§ WORK INSTRUCTION: Your response should be an exact reproduction of the data below, beginning at the line containing "Where should I" and ending with the final line.
________
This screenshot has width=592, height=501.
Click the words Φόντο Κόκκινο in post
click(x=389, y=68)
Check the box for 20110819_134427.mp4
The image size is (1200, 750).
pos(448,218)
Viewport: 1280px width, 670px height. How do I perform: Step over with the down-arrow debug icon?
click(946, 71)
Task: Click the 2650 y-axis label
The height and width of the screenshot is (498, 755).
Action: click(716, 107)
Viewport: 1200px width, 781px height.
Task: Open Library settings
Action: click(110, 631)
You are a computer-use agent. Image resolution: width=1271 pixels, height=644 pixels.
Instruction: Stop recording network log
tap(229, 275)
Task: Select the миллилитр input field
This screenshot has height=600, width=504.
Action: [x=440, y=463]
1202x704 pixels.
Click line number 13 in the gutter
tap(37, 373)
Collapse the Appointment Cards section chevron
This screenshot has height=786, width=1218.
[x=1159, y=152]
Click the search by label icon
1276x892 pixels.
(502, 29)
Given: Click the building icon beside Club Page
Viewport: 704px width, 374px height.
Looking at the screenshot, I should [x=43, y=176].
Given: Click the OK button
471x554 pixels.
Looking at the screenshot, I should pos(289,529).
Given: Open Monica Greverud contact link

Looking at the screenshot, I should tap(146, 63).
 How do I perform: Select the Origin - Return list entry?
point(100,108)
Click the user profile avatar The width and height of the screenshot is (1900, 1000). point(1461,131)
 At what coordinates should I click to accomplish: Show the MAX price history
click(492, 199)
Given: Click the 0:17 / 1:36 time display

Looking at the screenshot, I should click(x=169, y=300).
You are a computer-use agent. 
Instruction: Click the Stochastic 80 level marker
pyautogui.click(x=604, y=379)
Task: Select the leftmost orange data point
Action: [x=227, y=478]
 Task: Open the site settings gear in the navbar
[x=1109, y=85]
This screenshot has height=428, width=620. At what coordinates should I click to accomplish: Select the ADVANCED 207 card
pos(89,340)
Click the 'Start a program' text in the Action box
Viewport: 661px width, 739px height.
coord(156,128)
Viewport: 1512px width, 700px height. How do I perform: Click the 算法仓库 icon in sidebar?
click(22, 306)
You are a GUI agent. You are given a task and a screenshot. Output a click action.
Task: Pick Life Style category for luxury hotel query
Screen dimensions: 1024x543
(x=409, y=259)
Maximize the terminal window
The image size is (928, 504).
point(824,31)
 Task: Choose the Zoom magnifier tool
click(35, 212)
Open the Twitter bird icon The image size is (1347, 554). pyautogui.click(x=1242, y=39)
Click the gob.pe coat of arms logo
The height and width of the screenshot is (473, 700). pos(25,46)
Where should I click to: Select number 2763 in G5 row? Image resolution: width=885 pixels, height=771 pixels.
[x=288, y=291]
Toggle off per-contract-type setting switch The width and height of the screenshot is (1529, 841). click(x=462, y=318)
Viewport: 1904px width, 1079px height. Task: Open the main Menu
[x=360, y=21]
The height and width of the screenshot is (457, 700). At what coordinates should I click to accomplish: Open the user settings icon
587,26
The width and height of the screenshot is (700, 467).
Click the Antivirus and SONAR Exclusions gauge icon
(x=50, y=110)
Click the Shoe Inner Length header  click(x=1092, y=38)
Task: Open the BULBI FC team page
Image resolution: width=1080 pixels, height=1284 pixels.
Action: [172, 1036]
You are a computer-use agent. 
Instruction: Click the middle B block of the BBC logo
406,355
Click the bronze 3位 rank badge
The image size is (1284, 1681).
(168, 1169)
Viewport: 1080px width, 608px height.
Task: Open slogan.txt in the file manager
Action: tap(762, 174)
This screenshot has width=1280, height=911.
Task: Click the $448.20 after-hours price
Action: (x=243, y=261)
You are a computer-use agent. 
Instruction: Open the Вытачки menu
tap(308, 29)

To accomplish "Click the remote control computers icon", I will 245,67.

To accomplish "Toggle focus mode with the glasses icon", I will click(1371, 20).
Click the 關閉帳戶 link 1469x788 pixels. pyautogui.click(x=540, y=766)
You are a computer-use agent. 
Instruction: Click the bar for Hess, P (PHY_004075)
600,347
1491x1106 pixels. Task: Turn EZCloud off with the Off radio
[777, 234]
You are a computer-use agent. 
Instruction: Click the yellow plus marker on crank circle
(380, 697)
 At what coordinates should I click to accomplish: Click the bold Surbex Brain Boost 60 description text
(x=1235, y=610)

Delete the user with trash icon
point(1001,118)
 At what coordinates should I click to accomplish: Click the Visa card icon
________
§ WRITTEN ANSWER:
Where should I click to: Select number 2763 in G5 row? Image resolution: width=885 pixels, height=771 pixels.
[x=288, y=291]
Toggle off per-contract-type setting switch The width and height of the screenshot is (1529, 841). click(x=462, y=318)
Viewport: 1904px width, 1079px height. Task: Open the main Menu
[x=360, y=21]
The height and width of the screenshot is (457, 700). At what coordinates should I click to accomplish: Open the user settings icon
587,26
The width and height of the screenshot is (700, 467).
Click the Antivirus and SONAR Exclusions gauge icon
(x=50, y=110)
Click the Shoe Inner Length header  click(x=1092, y=38)
Task: Open the BULBI FC team page
Image resolution: width=1080 pixels, height=1284 pixels.
Action: [172, 1036]
You are a computer-use agent. 
Instruction: Click the middle B block of the BBC logo
406,355
Click the bronze 3位 rank badge
The image size is (1284, 1681).
(168, 1169)
Viewport: 1080px width, 608px height.
Task: Open slogan.txt in the file manager
Action: tap(762, 174)
This screenshot has width=1280, height=911.
Task: Click the $448.20 after-hours price
Action: (x=243, y=261)
You are a computer-use agent. 
Instruction: Open the Вытачки menu
tap(308, 29)

To accomplish "Click the remote control computers icon", I will 245,67.

To accomplish "Toggle focus mode with the glasses icon", I will click(1371, 20).
Click the 關閉帳戶 link 1469x788 pixels. pyautogui.click(x=540, y=766)
You are a computer-use agent. 
Instruction: Click the bar for Hess, P (PHY_004075)
600,347
1491x1106 pixels. Task: Turn EZCloud off with the Off radio
[777, 234]
You are a computer-use agent. 
Instruction: Click the yellow plus marker on crank circle
(380, 697)
 At what coordinates should I click to accomplish: Click the bold Surbex Brain Boost 60 description text
(x=1235, y=610)

Delete the user with trash icon
point(1001,118)
 At what coordinates should I click to accomplish: Click the Visa card icon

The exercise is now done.